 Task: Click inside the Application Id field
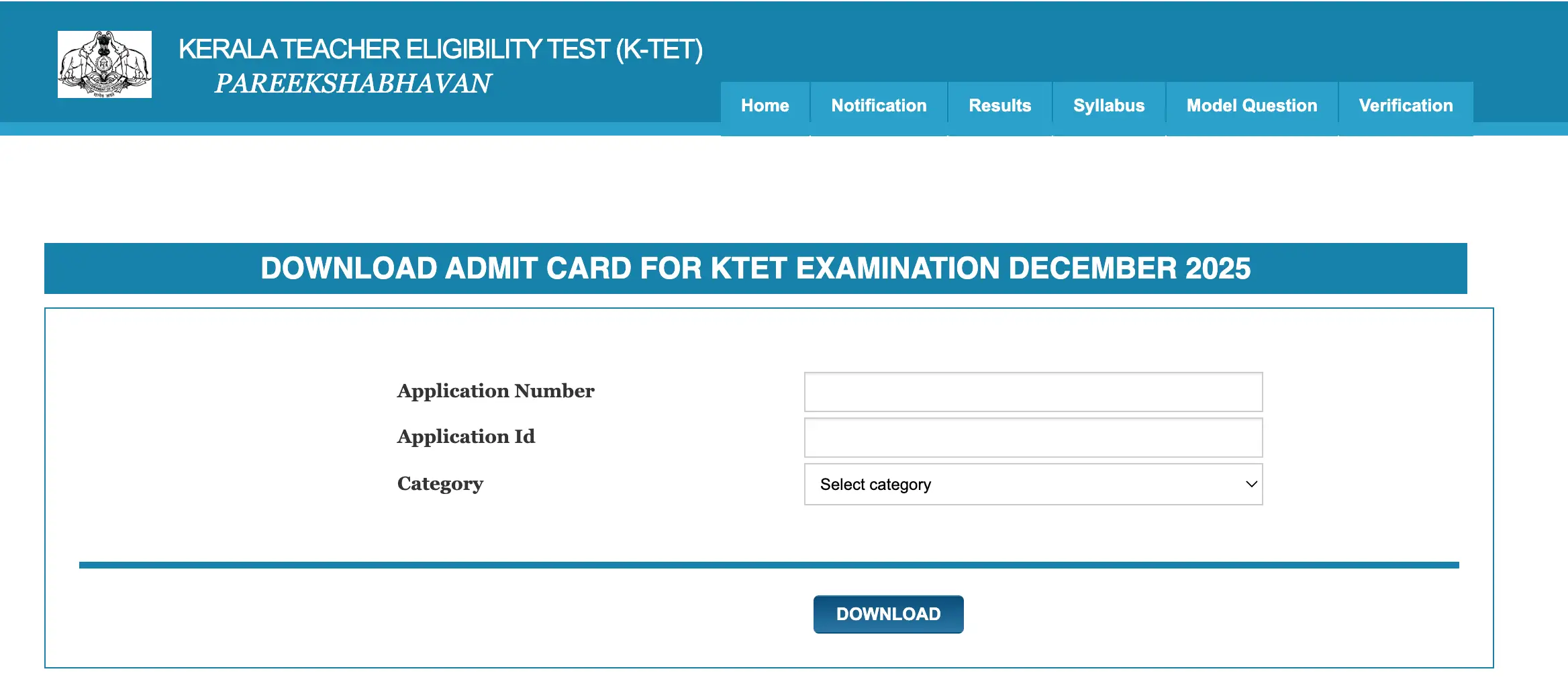pos(1032,437)
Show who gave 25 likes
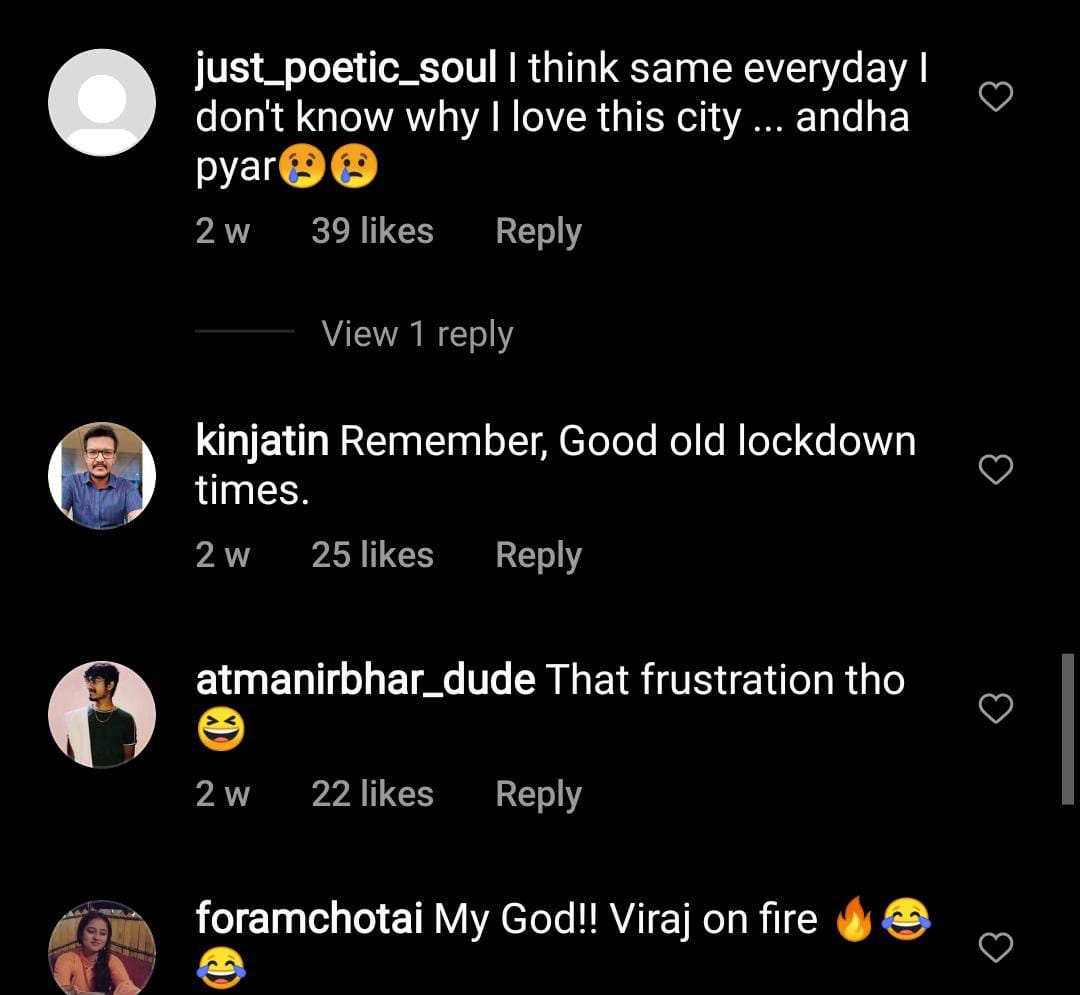 pos(372,556)
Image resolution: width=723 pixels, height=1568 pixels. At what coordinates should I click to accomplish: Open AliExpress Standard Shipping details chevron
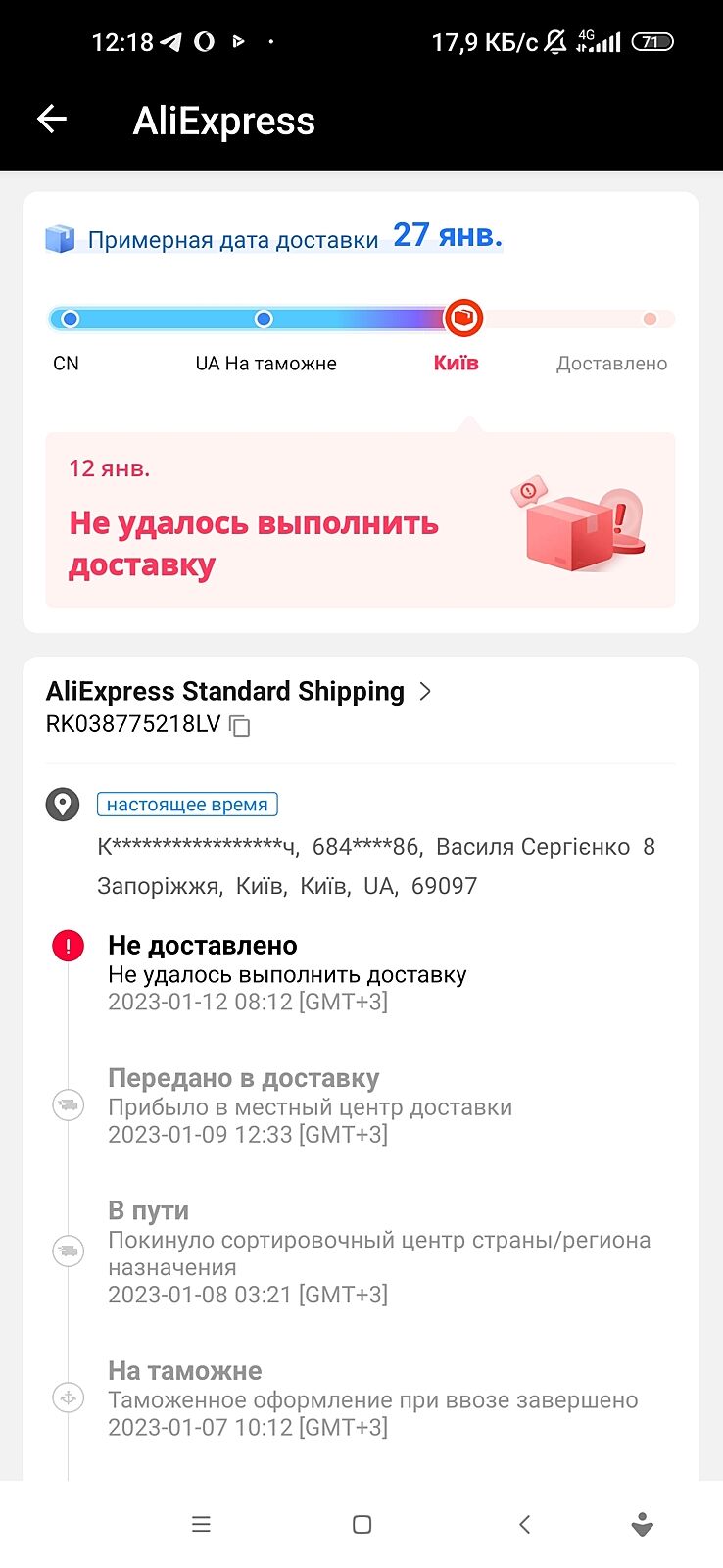[x=425, y=691]
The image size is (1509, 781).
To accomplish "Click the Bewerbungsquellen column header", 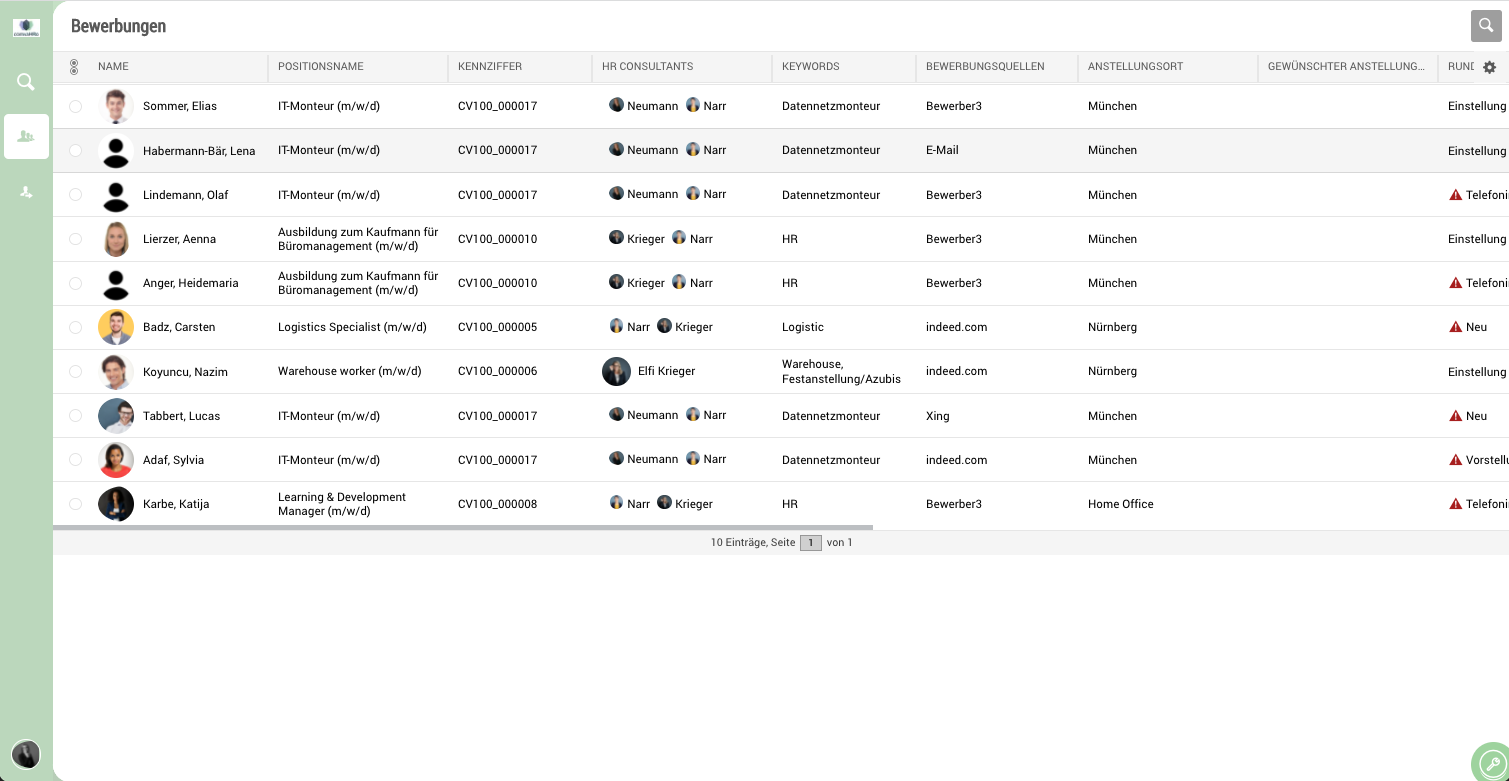I will pyautogui.click(x=985, y=67).
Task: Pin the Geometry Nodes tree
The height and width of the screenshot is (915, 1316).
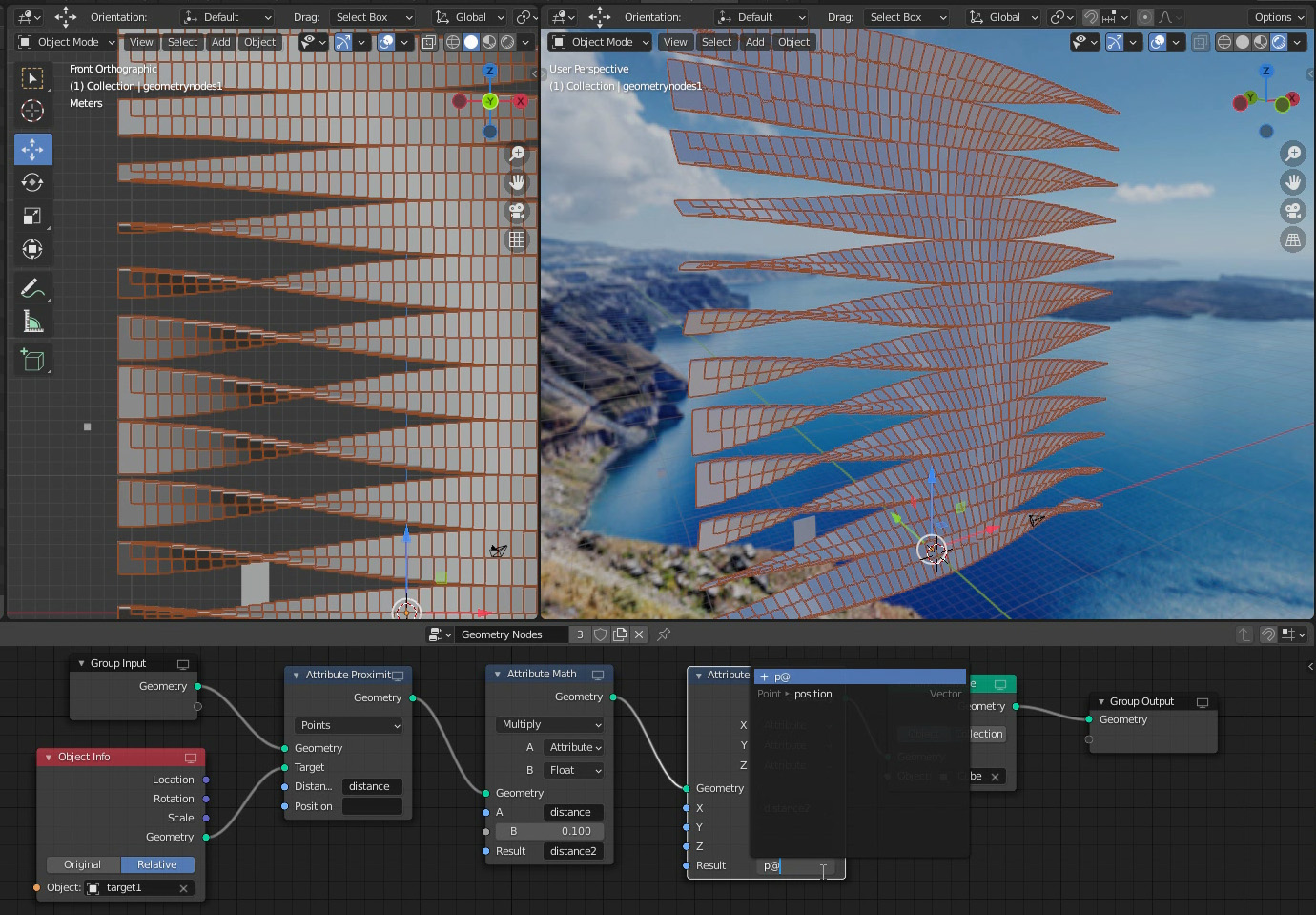Action: coord(664,634)
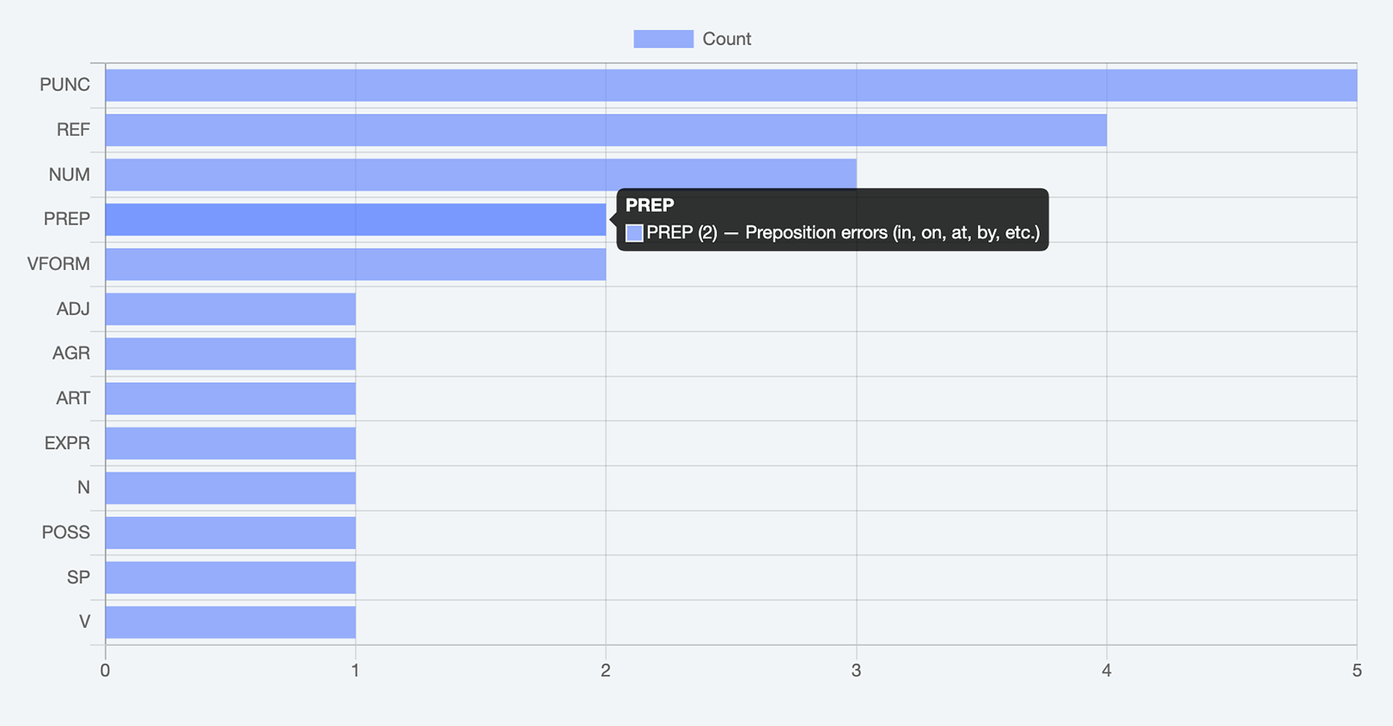Click the Count legend color box
Image resolution: width=1393 pixels, height=726 pixels.
tap(663, 39)
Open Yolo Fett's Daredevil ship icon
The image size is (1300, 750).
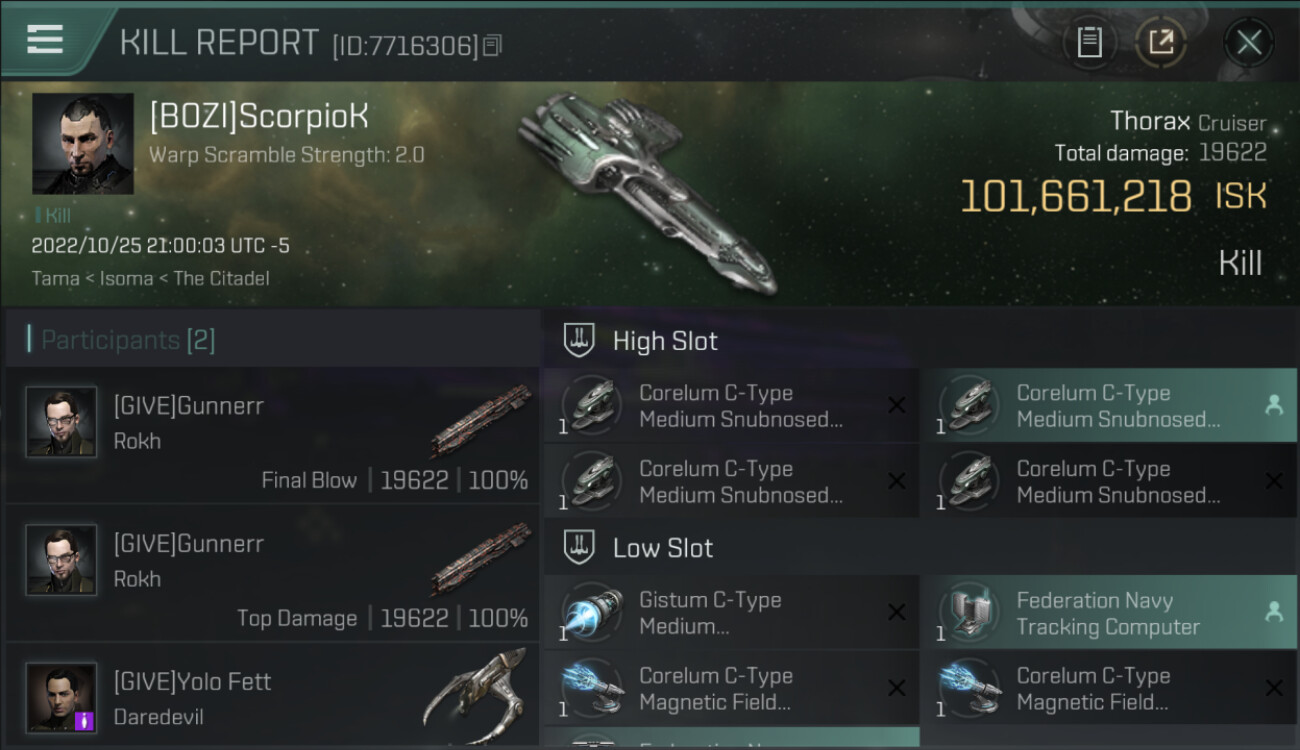474,688
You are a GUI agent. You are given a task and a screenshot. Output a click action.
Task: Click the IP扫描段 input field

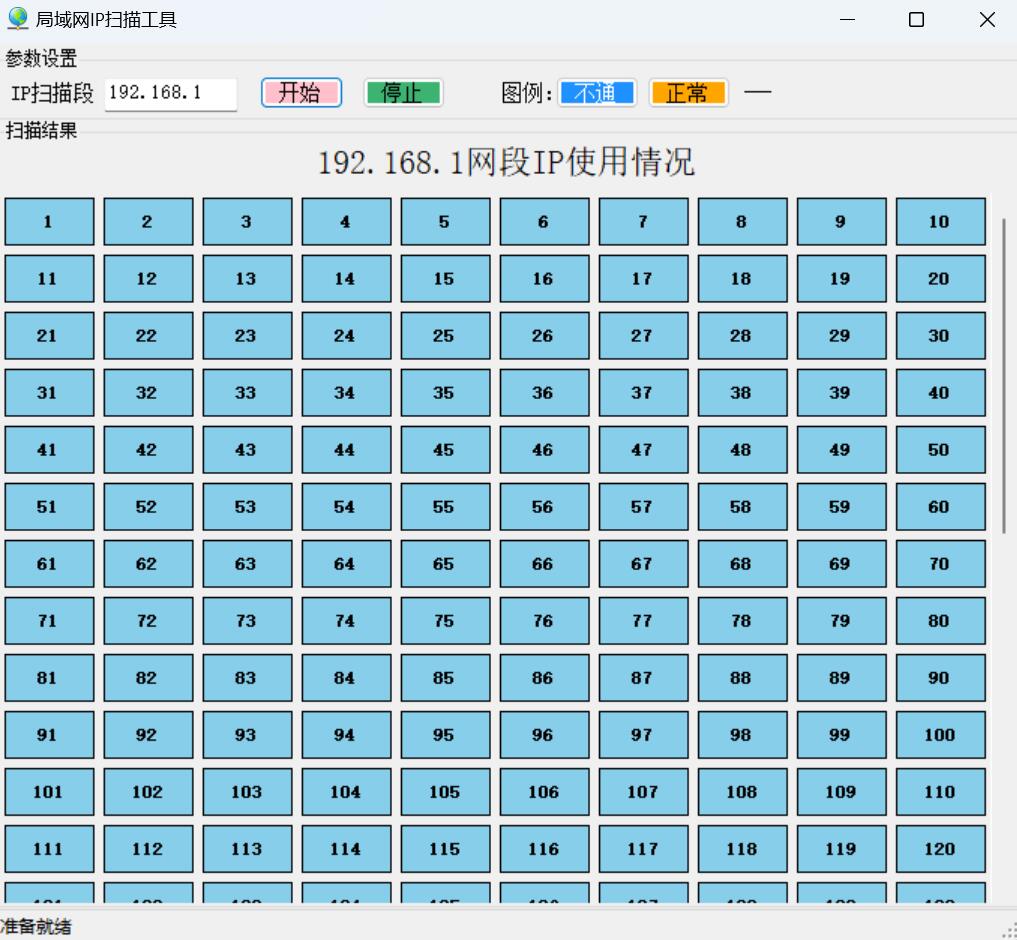[170, 93]
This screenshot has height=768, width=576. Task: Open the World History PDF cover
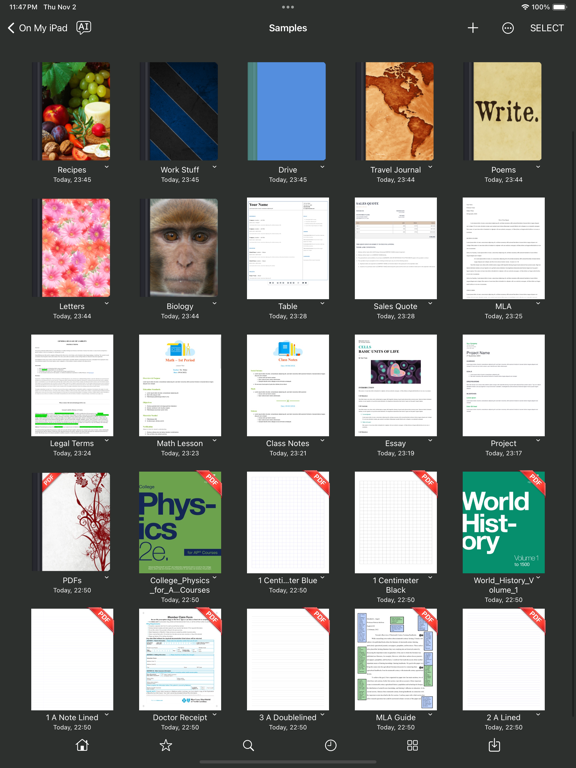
____
*WHAT NEEDS TO BE DONE*:
The expected output is the lines from the line that contains "The image size is (1300, 750)." through the last line of the material, reproduced exactly, with both ends present and pictures absent.

*RESULT FOR THIS TASK*:
The image size is (1300, 750).
474,688
You are a GUI agent. You are given a task and a screenshot. Output a click action.
Task: Click the IP扫描段 input field

[170, 93]
This screenshot has height=768, width=576. Task: Open the World History PDF cover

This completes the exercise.